ASSIGNMENT> Using the data below, work out how many lines contain "height", and report only that number.

DATASET ENTRIES>
- - -
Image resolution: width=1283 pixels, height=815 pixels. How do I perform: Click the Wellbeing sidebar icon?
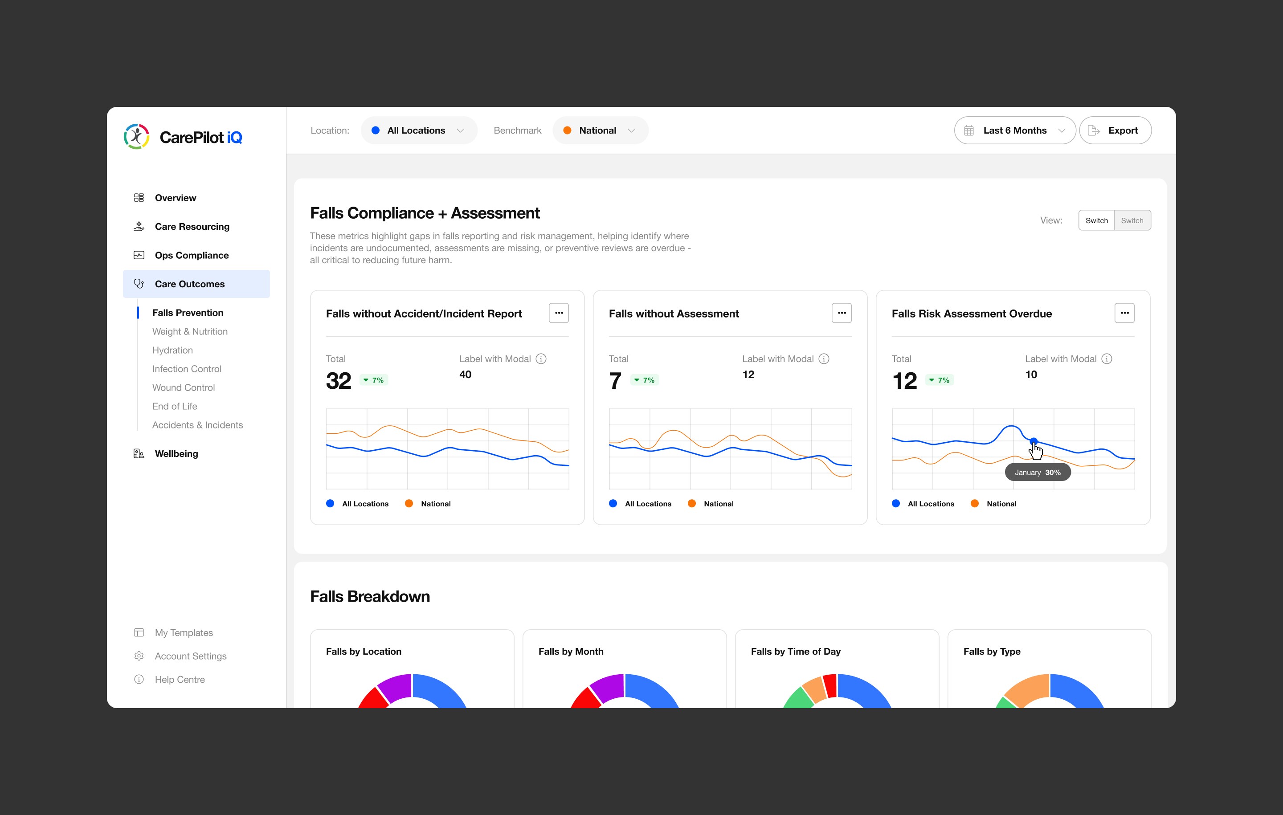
- - -
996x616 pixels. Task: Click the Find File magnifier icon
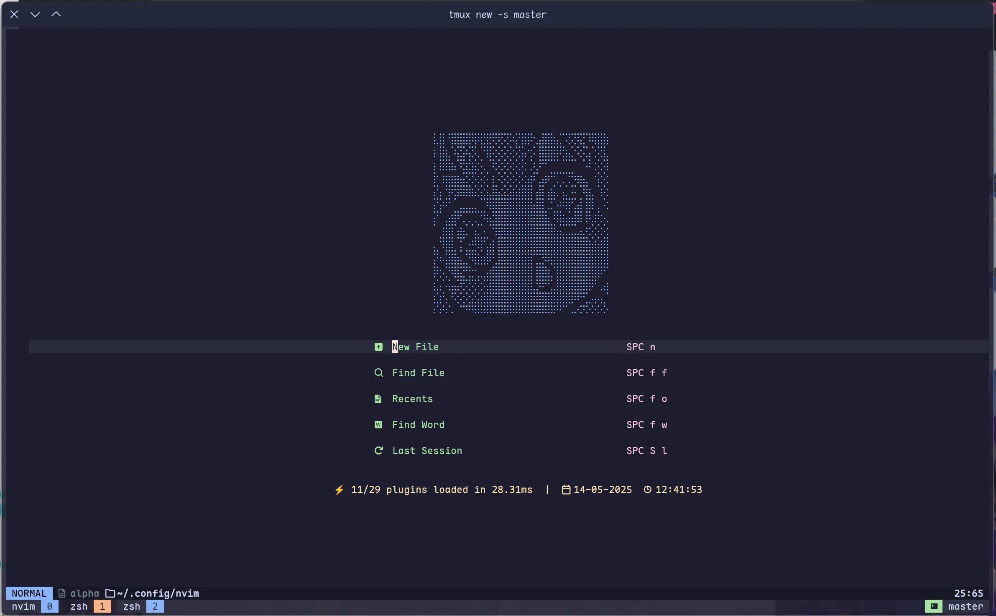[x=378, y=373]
- - -
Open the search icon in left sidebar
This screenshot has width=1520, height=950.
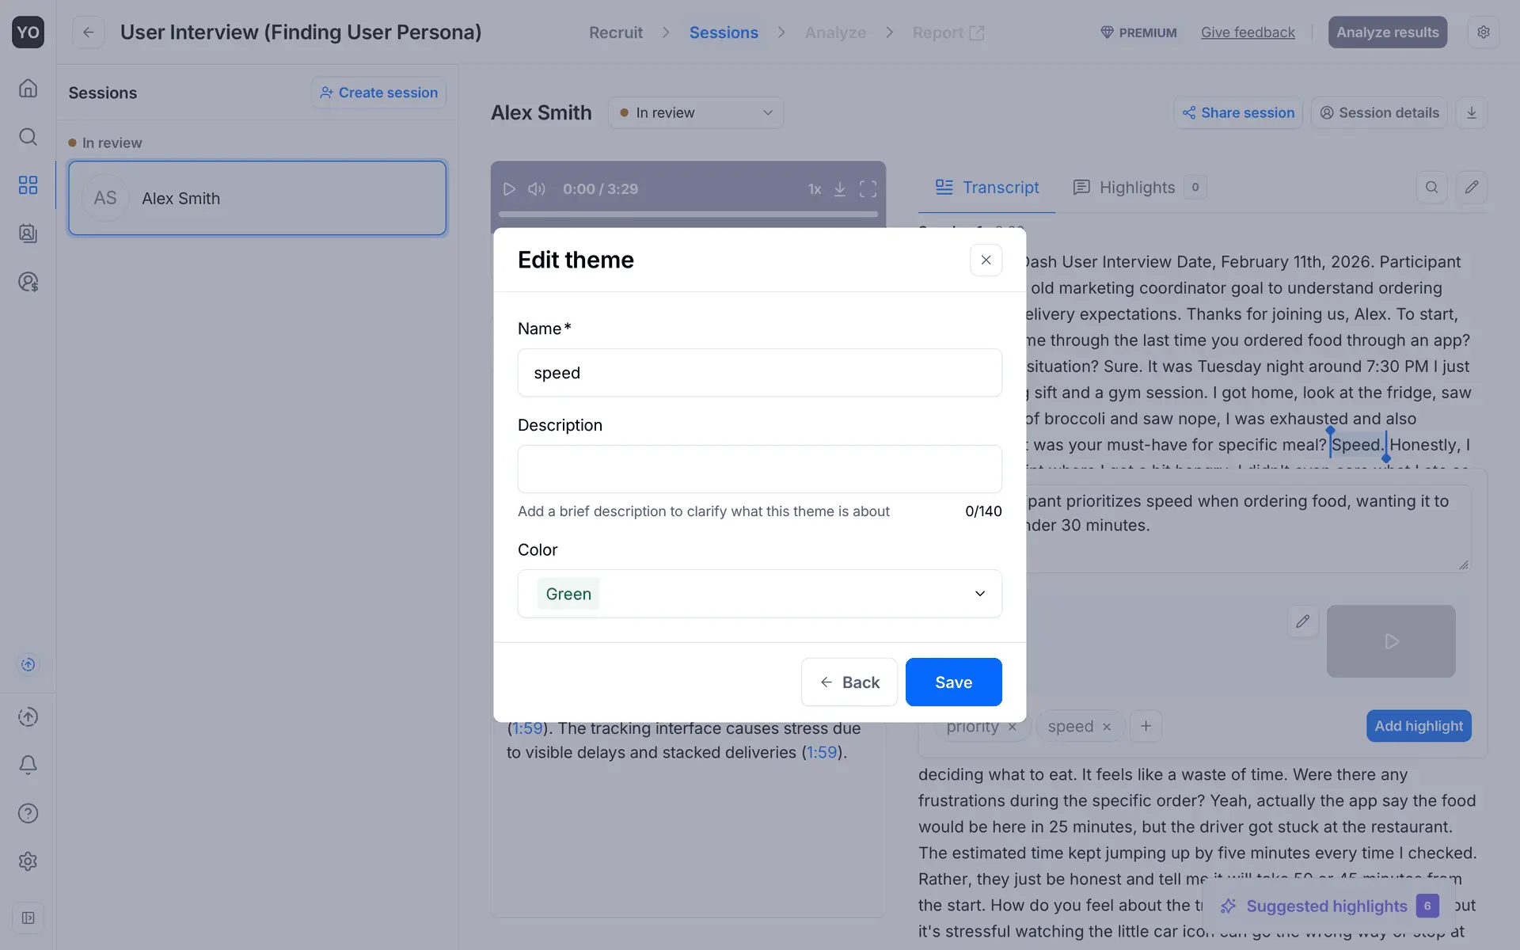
- - -
SOLUTION TO THE EXERCISE> 2